Survey of Childcare and Early Years Providers and Covid-19

The Covid-19 pandemic and subsequent lockdown has resulted in a large amount of change for the childcare sector in England.

The Survey of Childcare and Early Years Providers and COVID-19 (SCEYP COVID) aims to understand how childcare providers have responded to the pandemic, the status of childcare provision and any potential longer-term consequences for the childcare market.

Across the country, a sample of group-based providers (GBPs), school-based providers (SBPs) and childminders (CMs) were invited to complete a 5-10-minute online survey between 2 July and 20 July.

In total, 4,012 providers participated in the study.

Key findings

Operating models

  • The majority of providers were open at the time of the survey (94% SBPs, 81% GBPs and 80% CMs).
  • Temporarily or permanently closed providers most commonly selected a lack of demand from parents as the reason for closure (46% of SBPs, 51% of GBPs, and 59% of CMs).
  • Seventy per cent of open GBPs were open for five days a week at the time of the survey, compared with 95% of open GBPs before Covid-19.

Attendance 

  • Overall, for GBPs and CMs open at the time of survey, approximately half the average number of three-and four-year old children expected in a typical week attended the childcare setting at the time of the survey.
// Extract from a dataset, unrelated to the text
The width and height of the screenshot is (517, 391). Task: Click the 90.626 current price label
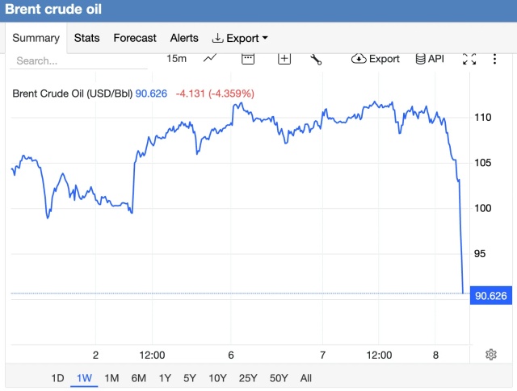[x=491, y=296]
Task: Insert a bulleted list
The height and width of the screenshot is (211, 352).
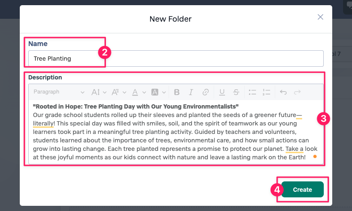Action: click(252, 92)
For SBPs, approximately a third of three-and-four-year old children expected in a typical week attended the setting.

Workforce

  • Open GBPs had, on average, 11 paid staff before COVID-19, consisting of an average of 6 paid staff working full-time and an average of 5 paid staff working part-time. At the time of the survey, open GBPs had an average of 4 paid staff working full-time and 4 paid staff working part-time.
  • Seventy-six per cent (76%) of open GBPs have made use of the Coronavirus Job Retention Scheme (CJRS) at any point, compared to 14% of open SBPs.

Finances

  • For GBPs, parent-paid fees made up 50% of their income and for SBPs it made up 10% of their income.
  • On average, open SBPs expected to receive £784 per week from parent-paid fees and received £198 at the time of the survey. On average, open GBPs expected to receive £3,644 per week from parent-paid fees and received £1,265 at the time of the survey.

Commenting on the new DfE figures, Neil Leitch, chief executive of the Early Years Alliance, said:

‘For months, we have been warning the government that without greater support, many nurseries, pre-schools and childminders across the country could be forced to close as a result of the pandemic – and now we have the Department for Education’s own research saying the very same thing.
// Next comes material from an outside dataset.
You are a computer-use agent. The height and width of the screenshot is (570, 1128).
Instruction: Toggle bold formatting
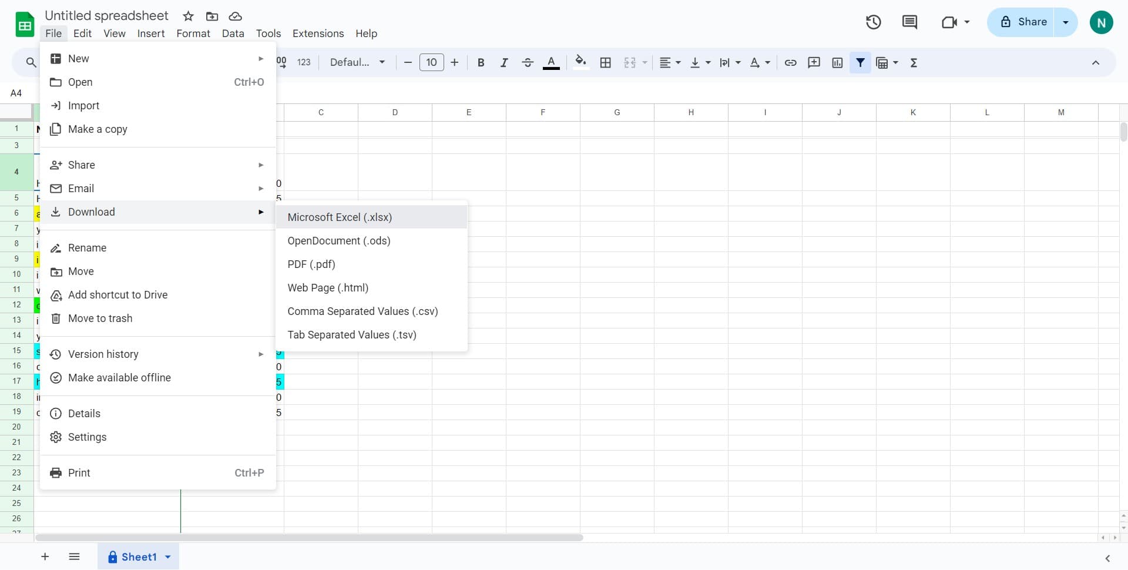[x=481, y=63]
‘What more evidence does the government need before it accepts that urgent action is required if we’re going to have any chance of preventing the sector entering a full-blown crisis? If government research suggested that half of all schools would be forced to close by next summer, there would be an outcry. The idea that any minister can look at figures as stark as this and do nothing absolutely beggars belief.

‘Research study after research study has shown that quality early education is absolutely critical for children’s long-term learning and development. Add to this the vital role that providers play in delivering the care that so many parents and families across the country rely on, and it’s clear that safeguarding the future of the early years sector simply must become a top government priority, before it’s too late.’

Purnima Tanuku OBE, chief executive of National Day Nurseries Association (NDNA), stated: ‘This research from July was at a time of great uncertainty for the sector but it shows some of the damage done by the pandemic. While nurseries and pre-schools were reporting attendance levels around 50% their parental income was just over a third of what was expected.

‘Low demand was the main concern over the summer but now with infection rates rising it is the impact of positive cases and delays in accessing tests which is worrying parents and providers. Higher operating costs at a time where settings are facing reduced demand and potential temporary closures is simply not sustainable without further financial support.

‘Childcare is essential for our economic recovery and providers have been on the frontline of supporting their communities, they should be supported along with other businesses. We need to see urgent support to the sector to ensure children and families can access high quality early education in childcare settings.’